OHCI is generally better thought out than UHCI, and the OHCI driver tends to provide better support for things like queuing of requests, and to be generally more stable. OHCI is also significantly better on big-endian machines than either of the UHCI drivers.

EHCI is only compatible with high speed devices, and performs a hand-off to a full speed / low speed controller (almost always OHCI, although it could be UHCI, or some other design) if the device is not high speed compatible.

Human Interface Device

Human Interface Device is the class specification for a whole range of different devices, ranging from USB keyboards and mice, joysticks, tablets. All of these are supported (in various ways) by the HID driver and the Input sub-system. There are also HID devices that are not strictly for human interface, but have similar communication needs - for example, power supplies (especially UPS) and USB monitor controls

Most USB users are pretty familiar with keyboards and mice, and yet they involve pretty sophisticated drivers and higher level interfaces.

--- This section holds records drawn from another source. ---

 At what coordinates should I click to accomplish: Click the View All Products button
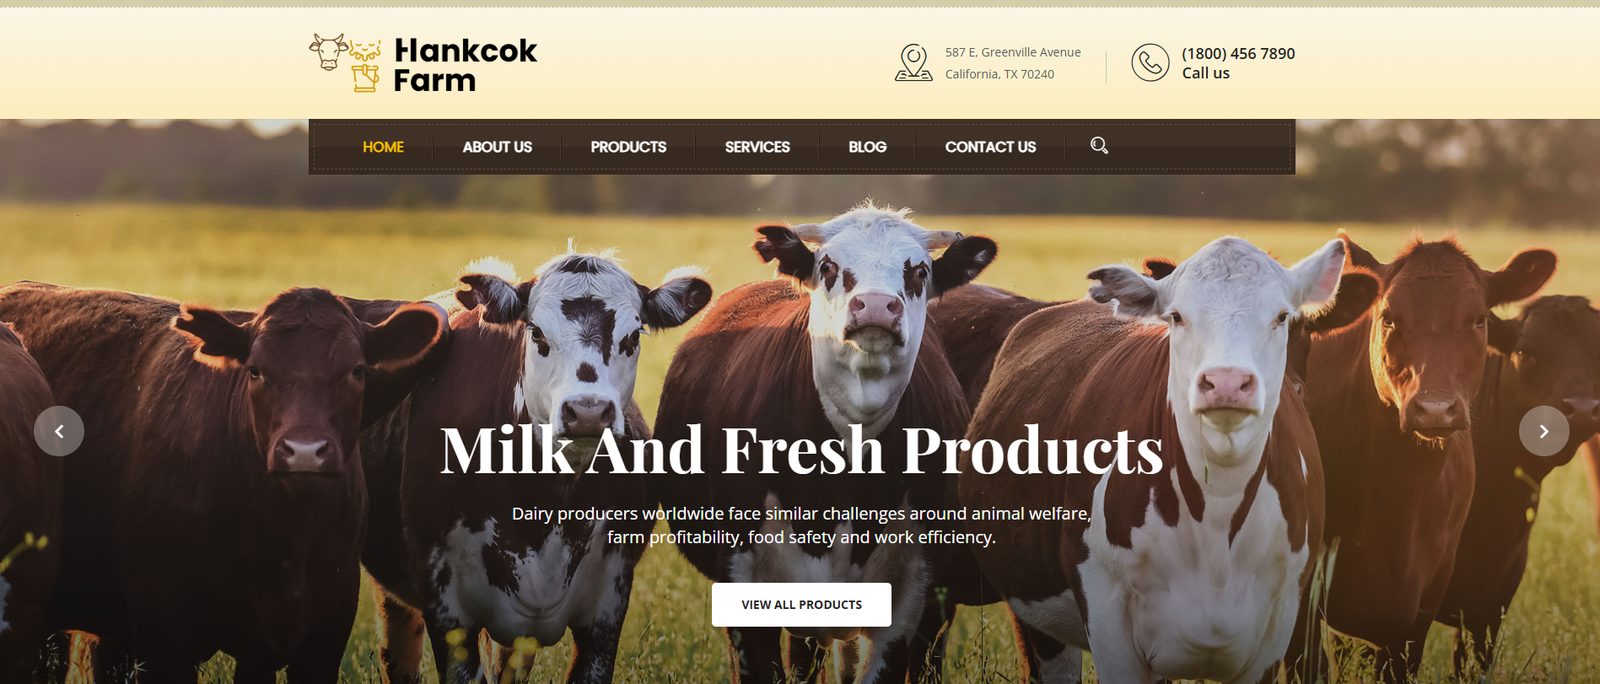801,605
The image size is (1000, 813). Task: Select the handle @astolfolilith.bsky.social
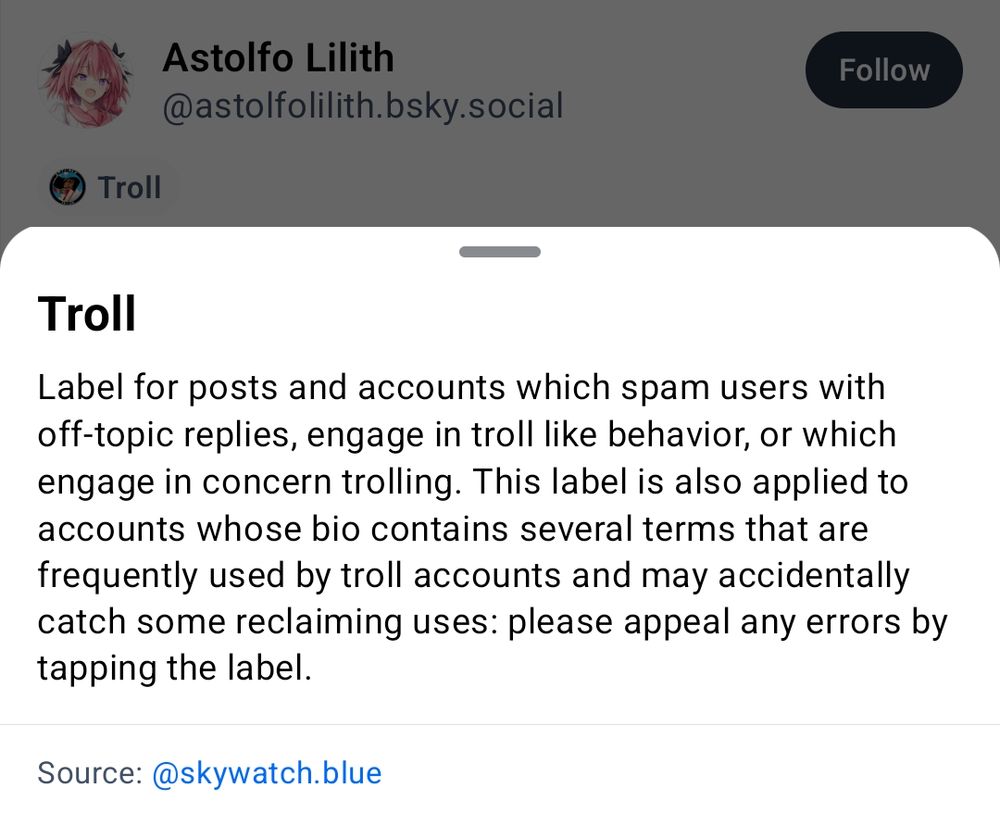364,105
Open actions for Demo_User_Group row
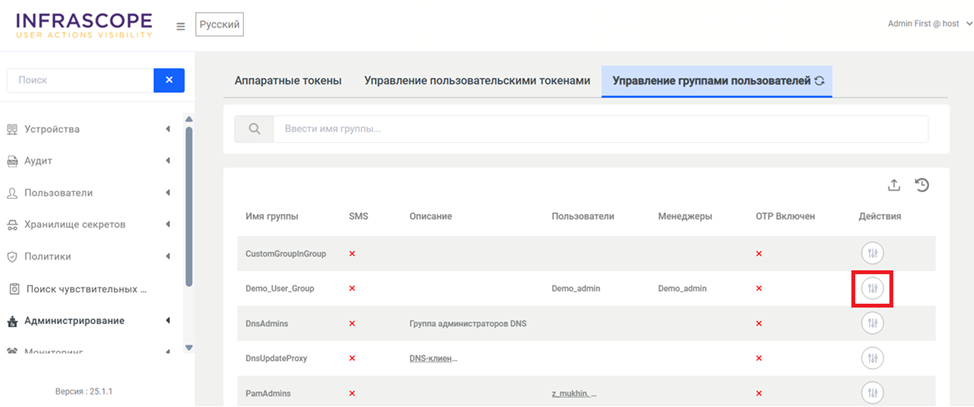Viewport: 974px width, 407px height. [872, 288]
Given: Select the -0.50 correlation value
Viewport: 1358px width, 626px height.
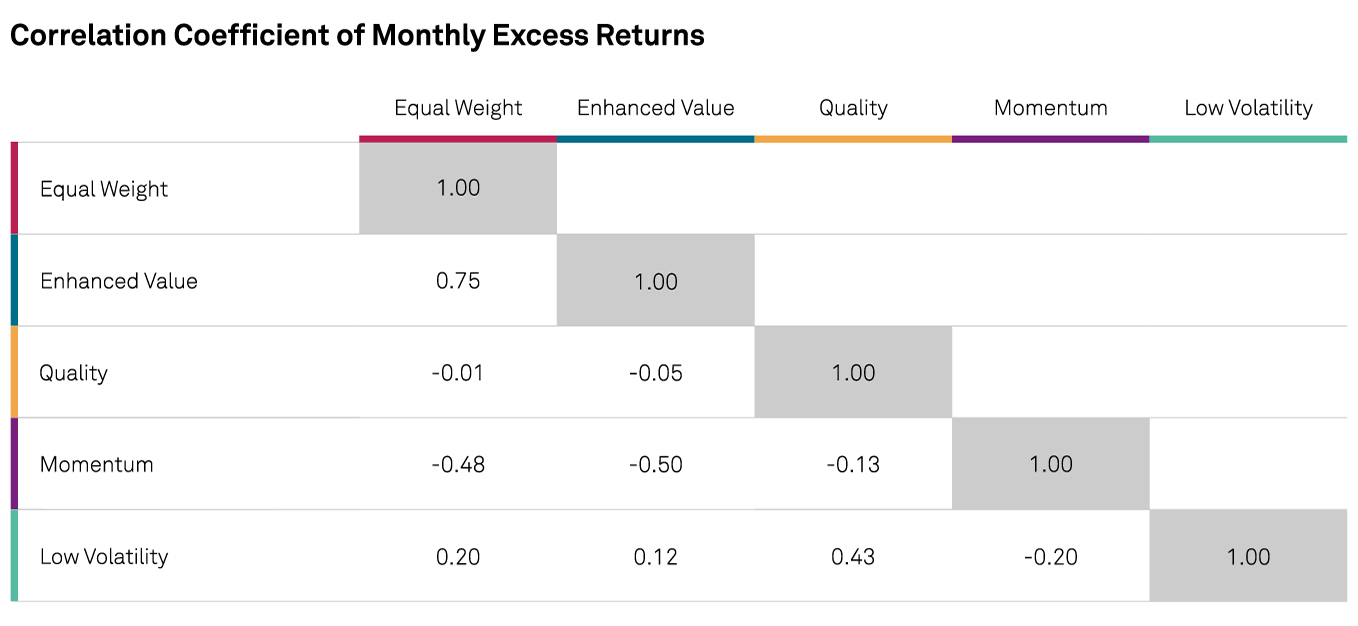Looking at the screenshot, I should [x=655, y=465].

The historical USB keyboard and mouse drivers are called usbkbd and usbmouse respectively. These drivers support the simplified "Boot Protocol" version of the HID specification. To get full HID support, you need the hid driver, which uses the Input subsystem.

The Input subsystem is not part of the USB project. Instead, it is a wide ranging project to refactor the various ways in which Linux handles user inputs. Instead of PS2 keyboards, serial mice, ADB joysticks and USB tablets all being handled by quite distinct routines, Input uses a standardised event based system, and a set of standard event handlers that generate both the existing interfaces (such as a char device called /dev/input/mice, that is basically the amalgam of all of the different mice, touchpads and trackballs attached, in standard ImPS/2 mouse format) and also a new event interface that can be used to provide support for more capable devices that cannot be fully described by the limited existing interfaces (such as a X driver that handles mice with more than five logical buttons).

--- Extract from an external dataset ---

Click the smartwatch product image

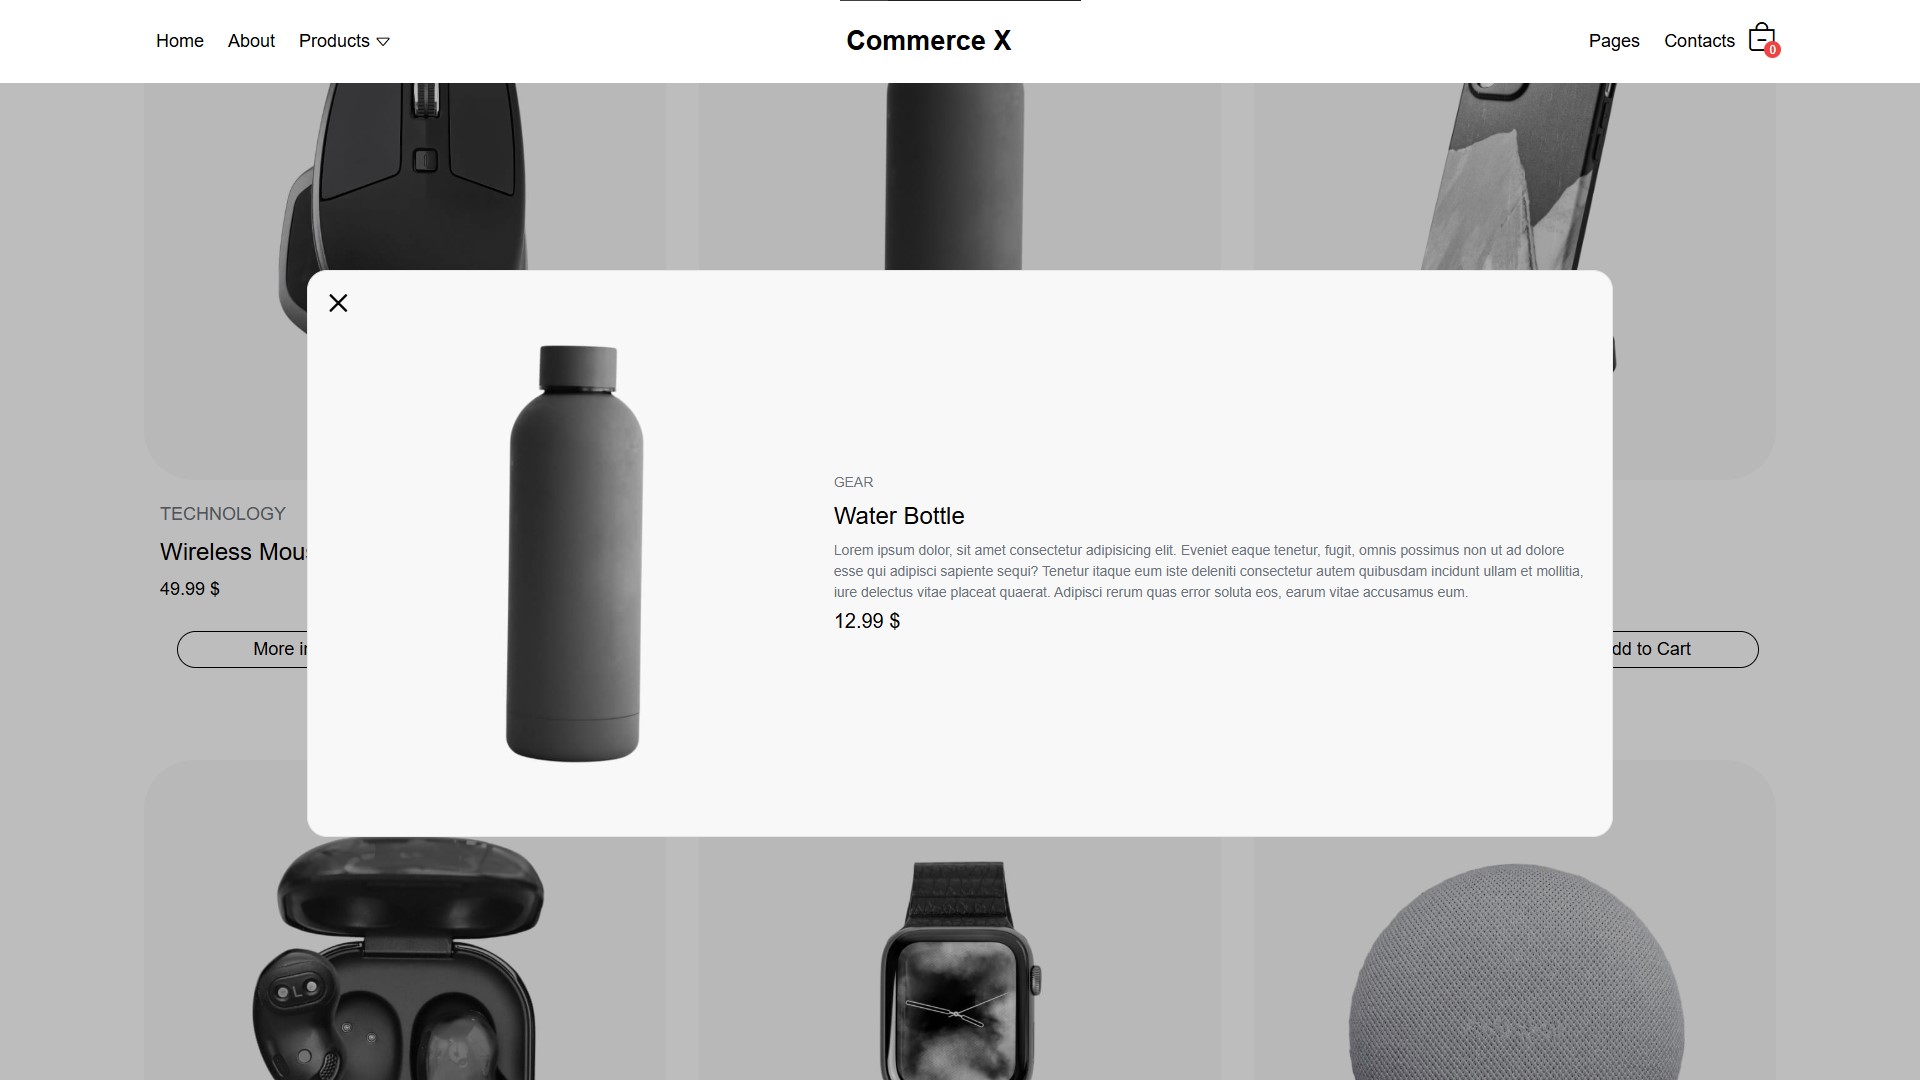[x=960, y=970]
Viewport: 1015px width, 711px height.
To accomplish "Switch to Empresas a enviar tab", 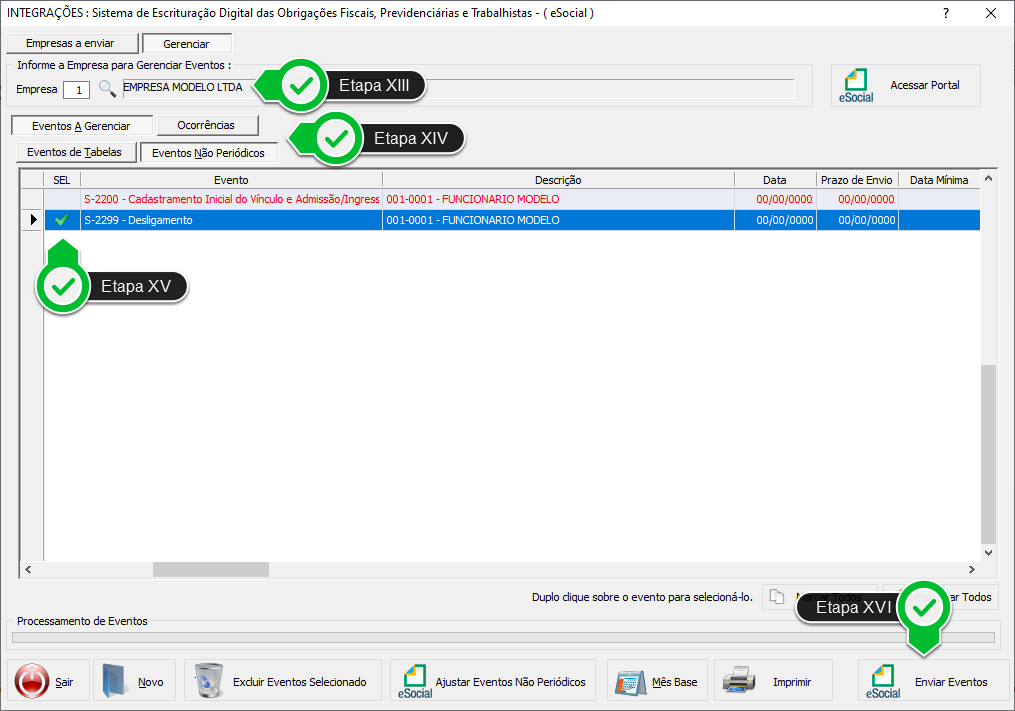I will [x=70, y=44].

So while the hid driver can generate suitable events for the Input subsystem, other drivers (such as the Apple ADB driver) can also generate suitable events. Linux USB actually uses this for some Wacom tablets that do not conform to the HID specification (despite descriptors claiming that they do), with the wacom driver.

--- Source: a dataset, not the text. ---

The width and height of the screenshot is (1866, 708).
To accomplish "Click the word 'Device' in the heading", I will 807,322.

For devices such as Uninterruptable Power Supplies and monitors, that make no sense to the Input subsystem, there is the HID device interface, a char interface on /dev/usb/hiddevX. The hiddev API uses a read() interface, and a set of ioctl() calls. The ioctl()s are used for setting up the read() interface, and also for setting parameters in the HID device. There are also ioctl() calls for interrogating specific fields.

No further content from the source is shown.